◆ **DOCUMENT EXCERPT**:
=-=-=-=-=

Design a minimal, implementable humanization baseline
A rule-based or lightweight model that can be implemented quickly and evaluated against a quantized baseline.
Define evaluation and success criteria
Human and automatic methods to measure the improvement over robotic playback without breaking alignment.
Identify riskiest assumptions and minimal experiments
Especially around:
- Complexity needed for noticeable quality gains.
- Data requirements for learned models (if any).
- Maintaining bar/beat integrity.

3. Questions to answer¶

3.1 Product and UX framing¶

What does “human enough” mean for this instrument and prototype?
Is the goal:
- Subtle realism for background listening?
- Strong stylization (e.g. “jazzy swing”, “lo-fi wonkiness”)?
For v0, which of these is essential, and which can be postponed?
Where in the UX does performance modeling show up?
Global setting per clip (e.g. “humanization level” slider)?

=-=-=-=-=

(Stored dataset items)
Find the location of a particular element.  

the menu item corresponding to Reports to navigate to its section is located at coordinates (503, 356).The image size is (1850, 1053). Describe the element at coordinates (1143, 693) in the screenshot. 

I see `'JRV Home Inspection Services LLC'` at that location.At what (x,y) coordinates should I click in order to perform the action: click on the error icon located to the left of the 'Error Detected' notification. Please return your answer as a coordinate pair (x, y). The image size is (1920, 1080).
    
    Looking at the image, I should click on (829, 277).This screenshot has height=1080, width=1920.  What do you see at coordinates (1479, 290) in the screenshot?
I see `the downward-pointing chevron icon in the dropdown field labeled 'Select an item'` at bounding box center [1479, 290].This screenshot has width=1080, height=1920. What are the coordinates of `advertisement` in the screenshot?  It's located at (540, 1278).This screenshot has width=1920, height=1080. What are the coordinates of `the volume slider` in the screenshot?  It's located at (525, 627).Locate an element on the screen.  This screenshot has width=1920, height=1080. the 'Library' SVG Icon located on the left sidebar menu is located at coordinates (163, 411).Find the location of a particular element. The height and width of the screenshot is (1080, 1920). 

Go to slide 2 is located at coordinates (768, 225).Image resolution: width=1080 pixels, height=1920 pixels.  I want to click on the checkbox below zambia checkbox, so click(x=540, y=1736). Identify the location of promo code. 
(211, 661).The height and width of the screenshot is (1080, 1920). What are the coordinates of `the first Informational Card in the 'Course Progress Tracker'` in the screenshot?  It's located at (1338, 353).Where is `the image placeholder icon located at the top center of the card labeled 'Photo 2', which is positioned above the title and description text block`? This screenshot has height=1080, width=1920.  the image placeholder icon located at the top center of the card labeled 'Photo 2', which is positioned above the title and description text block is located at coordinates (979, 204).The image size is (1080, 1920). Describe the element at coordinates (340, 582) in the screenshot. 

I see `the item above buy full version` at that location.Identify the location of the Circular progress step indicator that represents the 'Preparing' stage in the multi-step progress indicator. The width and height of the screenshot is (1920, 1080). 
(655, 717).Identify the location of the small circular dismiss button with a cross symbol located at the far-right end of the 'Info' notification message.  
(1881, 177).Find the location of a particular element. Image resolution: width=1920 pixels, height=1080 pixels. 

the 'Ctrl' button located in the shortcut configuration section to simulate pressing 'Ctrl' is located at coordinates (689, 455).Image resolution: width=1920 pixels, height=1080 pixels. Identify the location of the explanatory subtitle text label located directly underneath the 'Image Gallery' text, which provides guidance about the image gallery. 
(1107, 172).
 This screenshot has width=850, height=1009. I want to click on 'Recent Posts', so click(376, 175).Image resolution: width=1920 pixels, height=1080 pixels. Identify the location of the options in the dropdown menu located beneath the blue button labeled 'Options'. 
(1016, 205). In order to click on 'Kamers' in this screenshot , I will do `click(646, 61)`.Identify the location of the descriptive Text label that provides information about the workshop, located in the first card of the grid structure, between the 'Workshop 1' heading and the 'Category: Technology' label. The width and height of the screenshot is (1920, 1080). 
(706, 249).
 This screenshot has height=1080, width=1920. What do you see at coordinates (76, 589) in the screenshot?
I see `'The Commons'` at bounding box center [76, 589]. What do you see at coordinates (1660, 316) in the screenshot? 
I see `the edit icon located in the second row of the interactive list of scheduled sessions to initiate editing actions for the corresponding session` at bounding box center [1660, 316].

=-=-=-=-=

Reproduce the humanization planning text above in full, without changing any word or line.

◆ **RESULT OF THE TASK**:
Design a minimal, implementable humanization baseline
A rule-based or lightweight model that can be implemented quickly and evaluated against a quantized baseline.
Define evaluation and success criteria
Human and automatic methods to measure the improvement over robotic playback without breaking alignment.
Identify riskiest assumptions and minimal experiments
Especially around:
- Complexity needed for noticeable quality gains.
- Data requirements for learned models (if any).
- Maintaining bar/beat integrity.

3. Questions to answer¶

3.1 Product and UX framing¶

What does “human enough” mean for this instrument and prototype?
Is the goal:
- Subtle realism for background listening?
- Strong stylization (e.g. “jazzy swing”, “lo-fi wonkiness”)?
For v0, which of these is essential, and which can be postponed?
Where in the UX does performance modeling show up?
Global setting per clip (e.g. “humanization level” slider)?